If possible, practice bystander intervention. For example, if you are in a group meeting and an individual is consistently not being given sufficient time to respond to a question or express a viewpoint, you can attempt to redirect the conversation and allow an additional opportunity for an individual to speak. 

Another option is to speak with your campus Ombudsperson to understand resources and develop strategies to respond effectively. You may also report any witnessed bullying or unprofessional conduct to your HR Business Partner and/or Employee Relations Specialist, to your campus Faculty Affairs specialist, or make an anonymous complaint on the Georgetown University Compliance Helpline (1-888-238-9181).

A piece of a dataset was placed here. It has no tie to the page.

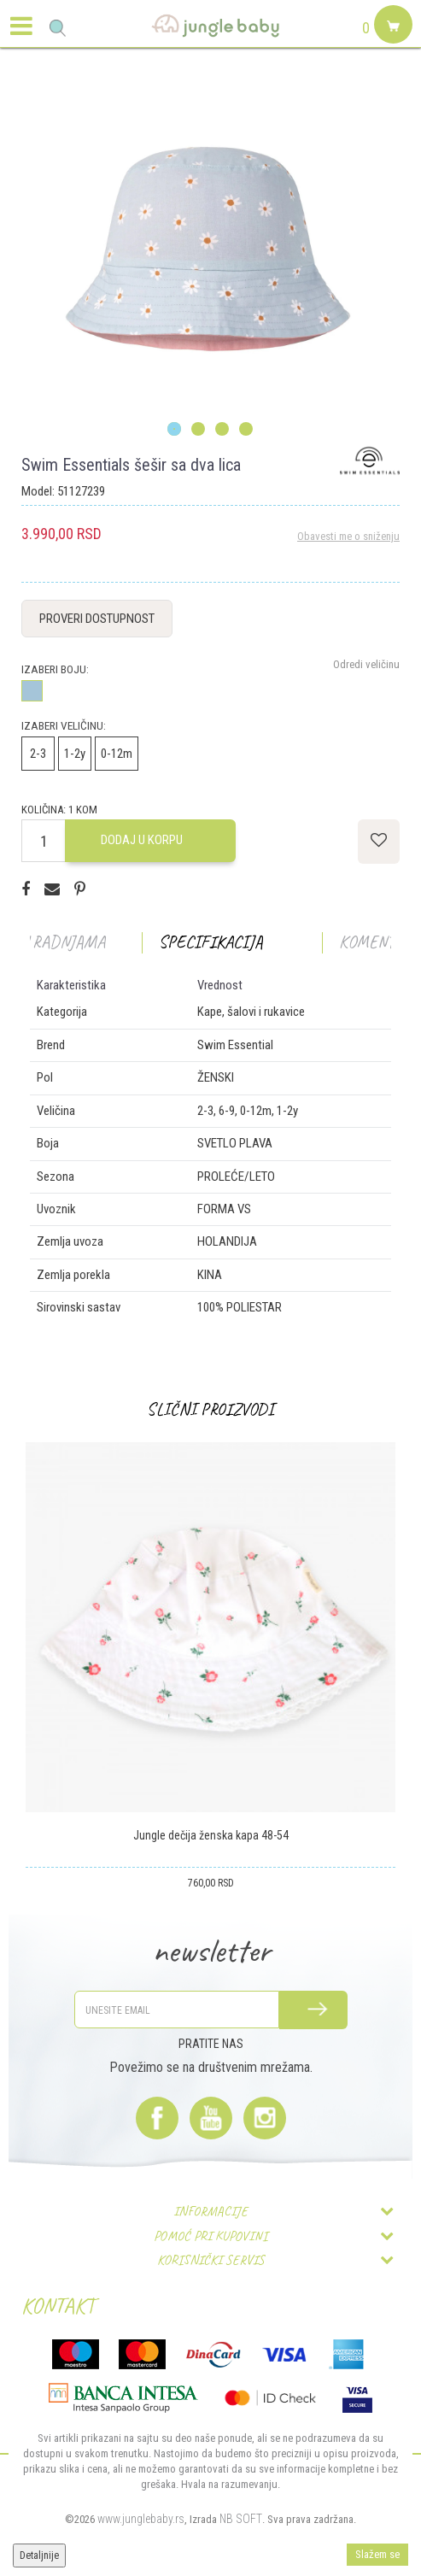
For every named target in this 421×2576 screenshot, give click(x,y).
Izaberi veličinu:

In line with Georgetown’s Whistleblower Protection PolicyNon-Discrimination Policy and Policy on Harassment, no employee shall be subject to retaliation for reporting their concerns or participating in grievance procedures in good faith.

Visit the “Get Support” page for more information and resources on addressing unprofessional conduct or bullying.

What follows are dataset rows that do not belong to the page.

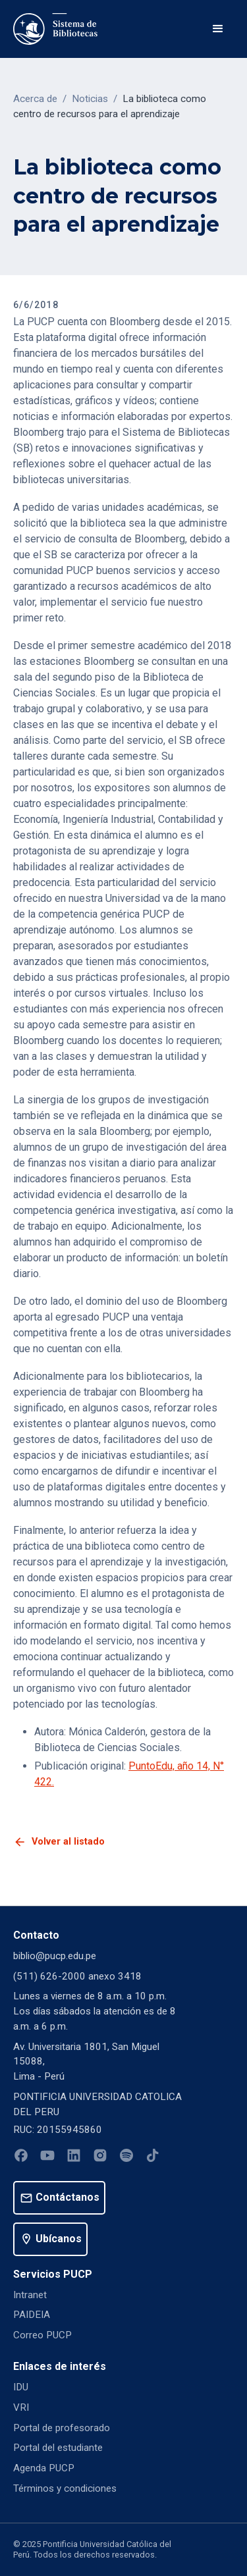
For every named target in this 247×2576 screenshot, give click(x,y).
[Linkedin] (74, 2157)
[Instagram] (100, 2157)
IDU (20, 2387)
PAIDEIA (31, 2315)
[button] (218, 29)
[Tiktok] (153, 2157)
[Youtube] (47, 2157)
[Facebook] (21, 2157)
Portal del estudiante (58, 2448)
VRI (21, 2407)
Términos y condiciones (65, 2488)
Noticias (90, 99)
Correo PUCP (42, 2335)
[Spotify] (126, 2157)
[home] (55, 29)
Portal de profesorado (61, 2428)
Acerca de (35, 99)
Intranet (30, 2295)
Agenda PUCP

In line with Georgetown’s Whistleblower Protection PolicyNon-Discrimination Policy and Policy on Harassment, Georgetown prohibits retaliation against an employee for reporting their concerns or participating in grievance procedures in good faith.

  • Listen to the individual carefully to understand their concerns.
  • Where reasonable, attempt to resolve the issue locally. Explore options that the individual may choose to take based on their comfort level, as well as conversations that you might have with the parties involved to address the situation.  
  • If you are unable to resolve the matter locally to the satisfaction of all parties, you are responsible for understanding the resources, appropriate policies and complaint mechanisms available, and sharing them with the individual.
  • If the individual who has engaged in alleged unprofessional behavior is:
    • a faculty member, then you must attempt to resolve the matter or take it to the appropriate Dean within 5 days. A summary may be found here of the stages in processing allegations of faculty misconduct under the Faculty Responsibilities Code.   
    • staff member, then contact your HR Business Partner or an Employee Relations Specialist for assistance submitting a complaint in accordance with HR policies. A summary may be found here of the HR Dispute Resolution Policy.
    • a student, then attempt to resolve the matter locally. As needed, reach out to the appropriate dean to discuss suggestions and best practices for informal resolution and/or classroom management. Ongoing concerns or serious misconduct may be referred to the appropriate student conduct official for the student’s campus, who can determine whether the matter is appropriate for adjudication under the applicable code of conduct:
      • Main Campus Undergraduate, Graduate, and School of Continuing Studies – The Office of Student Conduct, which can initiate cases under the Georgetown University Student Code of Conduct
      • School of Medicine – The Senior Associate Dean for Students, who can initiate cases under the School of Medicine’s Student Code of Professionalism (in the Student Handbook)
      • Law School – The Law Center’s Ethics Counsel, who can initiate cases under the Georgetown Law Student Disciplinary Code (in the Student Handbook)

All employees will be held accountable for unprofessional behavior, as determined under appropriate university policies.

If it is determined that a faculty member has violated the Professional Conduct Provisions in the Faculty Handbook (See Faculty Handbook III(C)(11)), then following the process outlined in the Faculty Responsibilities Code, the faculty member will be subject to appropriate corrective or disciplinary action. (See Faculty Handbook III(G)(10)).

If it is determined that a staff/AAP member has violated HR Policy 401: Professional Conduct, then following the process outlined in HR Policy 302: Disciplinary Actions and Dismissal, the staff/AAP member will be subject to appropriate corrective or disciplinary action.